==== Data section
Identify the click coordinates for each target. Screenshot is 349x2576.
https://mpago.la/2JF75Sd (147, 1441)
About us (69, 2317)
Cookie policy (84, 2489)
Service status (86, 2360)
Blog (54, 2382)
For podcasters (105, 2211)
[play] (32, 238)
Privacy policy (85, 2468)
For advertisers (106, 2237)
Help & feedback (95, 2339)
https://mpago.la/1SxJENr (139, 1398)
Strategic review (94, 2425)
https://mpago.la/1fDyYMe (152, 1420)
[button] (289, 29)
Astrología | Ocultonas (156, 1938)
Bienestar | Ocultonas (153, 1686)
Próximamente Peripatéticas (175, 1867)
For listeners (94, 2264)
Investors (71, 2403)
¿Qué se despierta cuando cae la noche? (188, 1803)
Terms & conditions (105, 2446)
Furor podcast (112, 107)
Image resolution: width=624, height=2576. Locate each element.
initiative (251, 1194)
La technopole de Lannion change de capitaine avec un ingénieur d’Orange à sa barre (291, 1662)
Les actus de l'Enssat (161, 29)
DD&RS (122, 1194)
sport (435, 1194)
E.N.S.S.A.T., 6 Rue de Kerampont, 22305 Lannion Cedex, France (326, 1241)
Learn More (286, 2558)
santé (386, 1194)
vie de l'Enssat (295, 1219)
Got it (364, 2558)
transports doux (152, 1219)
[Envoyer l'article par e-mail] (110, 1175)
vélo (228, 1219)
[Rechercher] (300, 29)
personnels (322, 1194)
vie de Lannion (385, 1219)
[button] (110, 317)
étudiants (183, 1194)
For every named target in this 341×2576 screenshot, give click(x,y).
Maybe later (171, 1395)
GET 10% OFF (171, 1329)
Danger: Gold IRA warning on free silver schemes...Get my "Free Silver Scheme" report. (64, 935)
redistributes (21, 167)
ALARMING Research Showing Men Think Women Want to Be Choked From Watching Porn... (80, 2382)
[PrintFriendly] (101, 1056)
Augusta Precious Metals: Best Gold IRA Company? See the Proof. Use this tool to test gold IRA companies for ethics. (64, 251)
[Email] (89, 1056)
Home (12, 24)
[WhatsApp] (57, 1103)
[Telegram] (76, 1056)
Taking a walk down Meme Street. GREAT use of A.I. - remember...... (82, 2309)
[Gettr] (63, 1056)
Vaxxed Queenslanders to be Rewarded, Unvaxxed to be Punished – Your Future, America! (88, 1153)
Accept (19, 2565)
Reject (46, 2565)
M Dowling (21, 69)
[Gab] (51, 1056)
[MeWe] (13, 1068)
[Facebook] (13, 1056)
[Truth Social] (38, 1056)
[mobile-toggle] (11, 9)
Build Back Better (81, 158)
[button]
========
- Exercise prompt: Whenever the string "Gold" shows up in a line of the entries, copy that line.

- Exercise output:
Danger: Gold IRA warning on free silver schemes...Get my "Free Silver Scheme" report. (64, 935)
Augusta Precious Metals: Best Gold IRA Company? See the Proof. Use this tool to test gold IRA companies for ethics. (64, 251)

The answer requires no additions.